Однажды распахнулась дверь в нашу комнату и в проеме появился ящик с коньяком. Над ящиком возвышалась зеленая велюровая шляпа. Владелец шляпы с грохотом поставил ящик на стол.
– Будем знакомиться, – сказал гость, – я Леонид Ильич Черемисов, председатель исполкома Святого Лаврентия.
Увидев в наших глазах удивление, Леонид Ильич разъяснил, что он руководит районом, расположенным в заливе Святого Лаврентия. Согласно каким-то морским картографическим правилам, переименовать это место мы не имеем права.
– Не то что район, – у нас и райком партии тоже Святого Лаврентия, – пожаловался Черемисов, раскупоривая первую бутылку.

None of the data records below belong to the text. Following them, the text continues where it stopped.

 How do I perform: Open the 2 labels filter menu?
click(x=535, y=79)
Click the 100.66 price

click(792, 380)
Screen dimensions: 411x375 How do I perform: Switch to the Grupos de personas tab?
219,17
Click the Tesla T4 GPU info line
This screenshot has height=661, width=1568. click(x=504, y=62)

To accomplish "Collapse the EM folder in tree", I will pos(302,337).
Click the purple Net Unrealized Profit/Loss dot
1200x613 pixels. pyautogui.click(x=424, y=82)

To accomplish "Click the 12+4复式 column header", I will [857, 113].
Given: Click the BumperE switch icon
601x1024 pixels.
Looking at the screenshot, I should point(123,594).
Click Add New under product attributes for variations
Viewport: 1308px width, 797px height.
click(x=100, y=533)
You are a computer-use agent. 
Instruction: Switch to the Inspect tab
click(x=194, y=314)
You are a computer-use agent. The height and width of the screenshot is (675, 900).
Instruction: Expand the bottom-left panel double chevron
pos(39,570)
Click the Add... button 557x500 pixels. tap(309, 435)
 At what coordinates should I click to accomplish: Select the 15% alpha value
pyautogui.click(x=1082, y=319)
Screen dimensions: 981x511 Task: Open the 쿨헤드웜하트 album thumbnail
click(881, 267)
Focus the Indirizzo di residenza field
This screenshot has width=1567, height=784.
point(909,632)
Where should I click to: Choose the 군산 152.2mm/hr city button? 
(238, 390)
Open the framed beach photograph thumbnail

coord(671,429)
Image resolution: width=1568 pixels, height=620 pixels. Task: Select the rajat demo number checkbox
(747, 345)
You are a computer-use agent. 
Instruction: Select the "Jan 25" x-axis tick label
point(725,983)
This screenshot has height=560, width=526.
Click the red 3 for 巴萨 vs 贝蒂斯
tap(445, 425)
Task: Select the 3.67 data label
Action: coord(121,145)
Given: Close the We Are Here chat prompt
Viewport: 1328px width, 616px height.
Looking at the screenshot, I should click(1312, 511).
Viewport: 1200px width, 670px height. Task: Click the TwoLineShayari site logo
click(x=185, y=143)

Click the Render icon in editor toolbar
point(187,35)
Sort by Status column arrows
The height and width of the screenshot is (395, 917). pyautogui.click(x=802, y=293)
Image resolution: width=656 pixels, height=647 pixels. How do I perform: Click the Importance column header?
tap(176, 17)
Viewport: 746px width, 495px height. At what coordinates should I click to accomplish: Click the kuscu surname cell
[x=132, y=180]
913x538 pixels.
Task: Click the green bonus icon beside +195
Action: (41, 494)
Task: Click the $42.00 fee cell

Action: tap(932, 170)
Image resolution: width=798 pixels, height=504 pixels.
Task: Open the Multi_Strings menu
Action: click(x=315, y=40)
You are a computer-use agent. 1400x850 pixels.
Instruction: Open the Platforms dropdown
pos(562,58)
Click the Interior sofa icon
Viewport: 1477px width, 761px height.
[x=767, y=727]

Он скинул велюровую шляпу, ротиновое пальто с накладными плечами и предстал перед нами в сталинском френче, галифе и белых бурках. Мода в одеянии начальников здесь запоздала лет на двадцать. Мы рассказали Леониду Ильичу краткое содержание сценария, обходя, по возможности, сомнительные места. Сценарий он одобрил, но усомнился, сможем ли мы снимать на Чукотке. Не потому, что тут полярная ночь, а потому, что много пьют. Так, попивая армянский коньячок, он рассказывал нам всякие случаи и перечислял степени, до которых допивается население в подвластном ему районе.
Недавно, например, одного передового охотника ухлопал собственный сын. Они с отцом обмывали почетную грамоту, которую вручил отцу сам Черемисов. После первого же тоста у отца с сыном возникла дискуссия: оградит ли отца от злых духов почетная грамота или не оградит. Отец утверждал, что оградит и даже от пули убережет. Более прогрессивный сын не верил. Еще выпили. «Правда, подсыпали себе в стаканы сушеный мухомор», – уточнил Черемисов. После третьего тоста отец и сын решили на деле проверить бронезащитную силу почетной грамоты. Отец встал поближе к свету, сын прицелился и влепил папе заряд точно в лоб. «Я же ему говорил, а он не верил!» – объяснял потом сын.